The photo says “Patty & Mark McCloskey v. the Mob,” and shows them with their arms crossed in front of their home under an American flag, along with the caption: “Still standing.”

According to KMOV, the McCloskeys left the autographed image and a tip for a server at Original Pancake House in Ladue. Another diner witnessed it go down and was quick to speak to local reporters about it, Law and Crime reports. 

“We were having breakfast and I noticed all this commotion around the table when they had left. The server was like ‘Oh my God, look what they left me,” said Andrea Spencer, according to the local CBS affiliate. “I saw it and thought ‘Oh my God.’ It was just flabbergasting think that you’re capitalizing on these 15 minutes of shame that you have, and to publicize it on a postcard. I thought it was strange.”

KMOV later noted that “A photographer whose images were used in the postcard told News 4 Wednesday the couple did not obtain permission to use the photo and may be in violation of copyright laws.”

READ MORE: St. Louis Grand Jury Indicts Couple Who Pointed Guns at #BLM Protesters


Spencer said she got the sense the McCloskeys “didn’t want to be forgotten or they didn’t get recognized as much as they wanted to when they were there.”

The couple’s attorney said they carry postcards because they receive a lot of requests for autographs.

Earlier this month, Mark and Patricia McCloskey were each charged with felony unlawful use of a weapon in the July incident outside their mansion with Black Lives Matter protesters. 

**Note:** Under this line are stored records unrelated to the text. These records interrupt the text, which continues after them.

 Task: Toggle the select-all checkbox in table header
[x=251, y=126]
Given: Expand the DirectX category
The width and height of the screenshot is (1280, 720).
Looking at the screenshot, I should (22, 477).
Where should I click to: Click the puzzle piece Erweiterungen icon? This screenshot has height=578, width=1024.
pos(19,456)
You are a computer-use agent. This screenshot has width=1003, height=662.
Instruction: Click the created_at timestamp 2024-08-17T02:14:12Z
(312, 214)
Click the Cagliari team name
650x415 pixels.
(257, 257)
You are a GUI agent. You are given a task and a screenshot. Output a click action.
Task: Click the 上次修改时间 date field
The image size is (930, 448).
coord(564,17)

“Once all the facts are out, it will be clear the McCloskeys committed no crime whatsoever,” Joel Schwartz, their attorney, told KMOV-TV. “Frankly because the grand jury is not an adversarial process and defense counsel are not allowed in there and I have no idea what was stated to the grand jury and what law was given to the grand jury.”

Mark McCloskey told reporters that not one of protesters who damaged his property was charged in the incident. 

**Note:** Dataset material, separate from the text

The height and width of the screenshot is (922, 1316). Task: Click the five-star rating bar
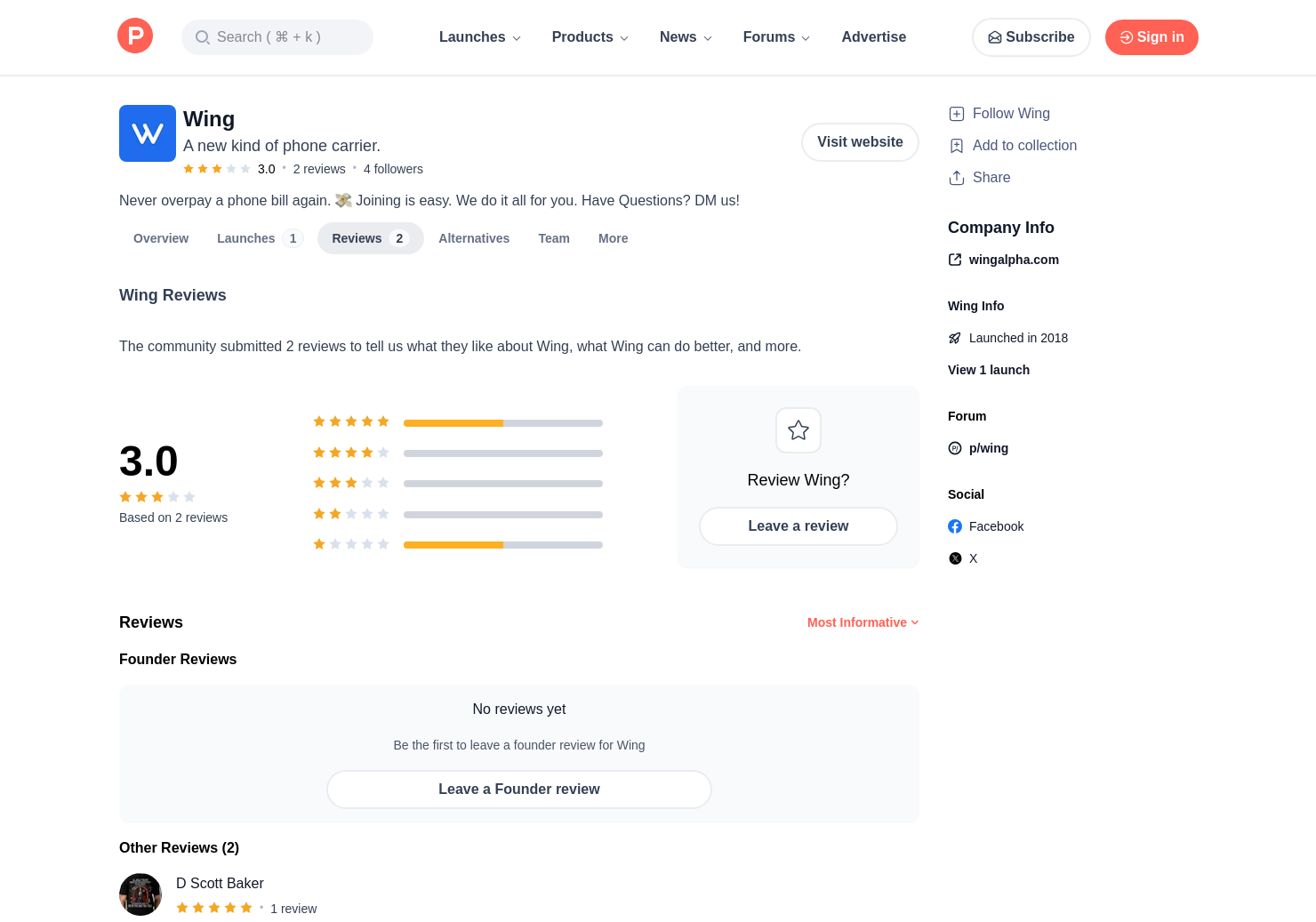(503, 422)
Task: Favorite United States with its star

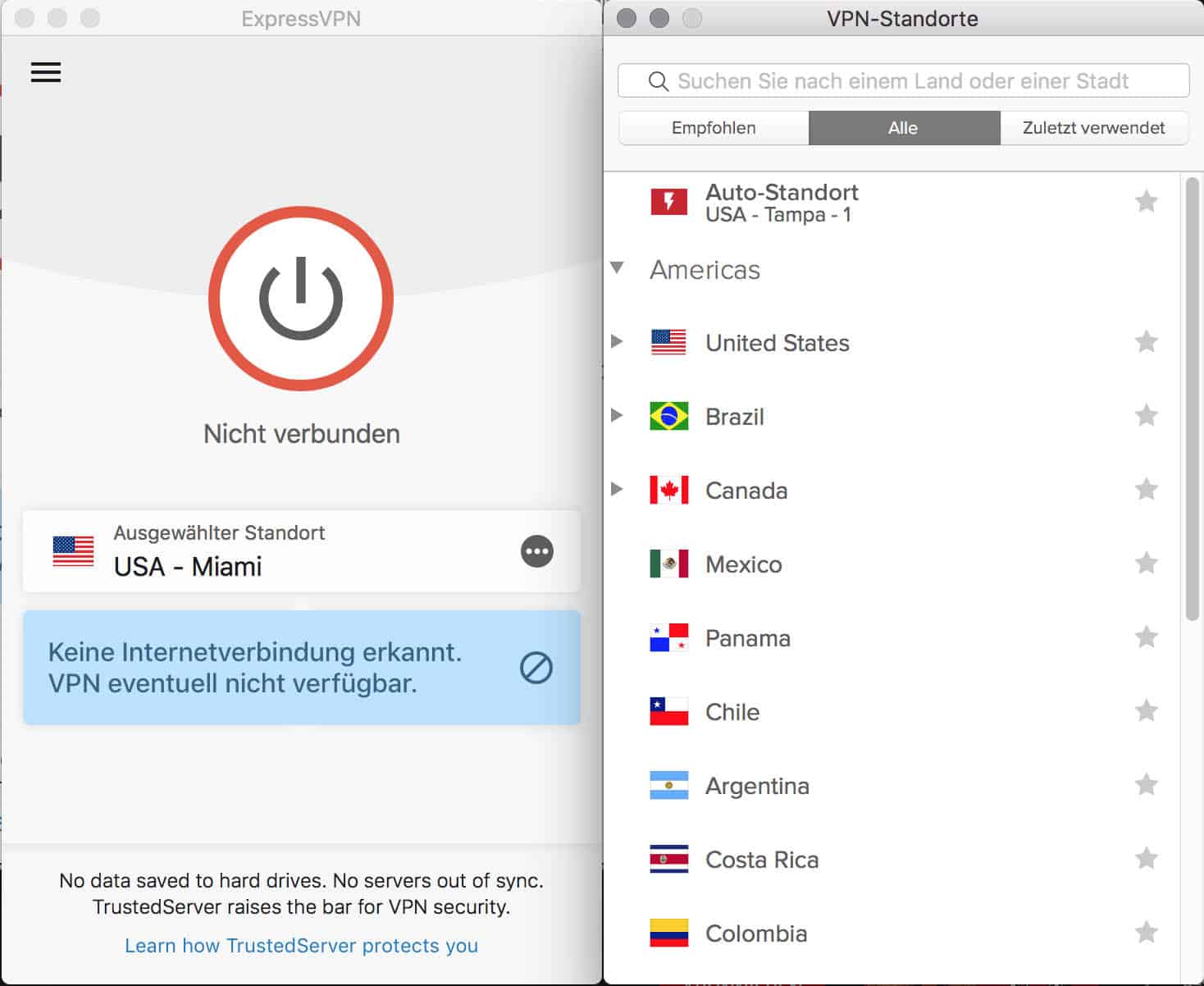Action: [x=1146, y=341]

“Every single human being that was in front of my house was a criminal trespasser,” McCloskey said, according to KMOV-TV. “They broke down our gate. They trespassed on our property. Not a single one of those people is now charged with anything. We’re charged with felonies that could cost us four years of our lives and our law licenses.”

We previously reported… the protesters were on their way to the home of Mayor Lyda Krewson (D), calling on her to resign after she revealed the personal information of activists on a livestream.

“It was like the storming of the Bastille, the gate came down and a large crowd of angry, aggressive people poured through. I was terrified that we’d be murdered within seconds. Our house would be burned down, our pets would be killed,” Mark McCloskey told reporters in July.

“What you are witnessing here is just an opportunity for the government, the leftist, democrat government of the City of St. Louis to persecute us for doing no more than exercising our Second Amendment rights,” he continued.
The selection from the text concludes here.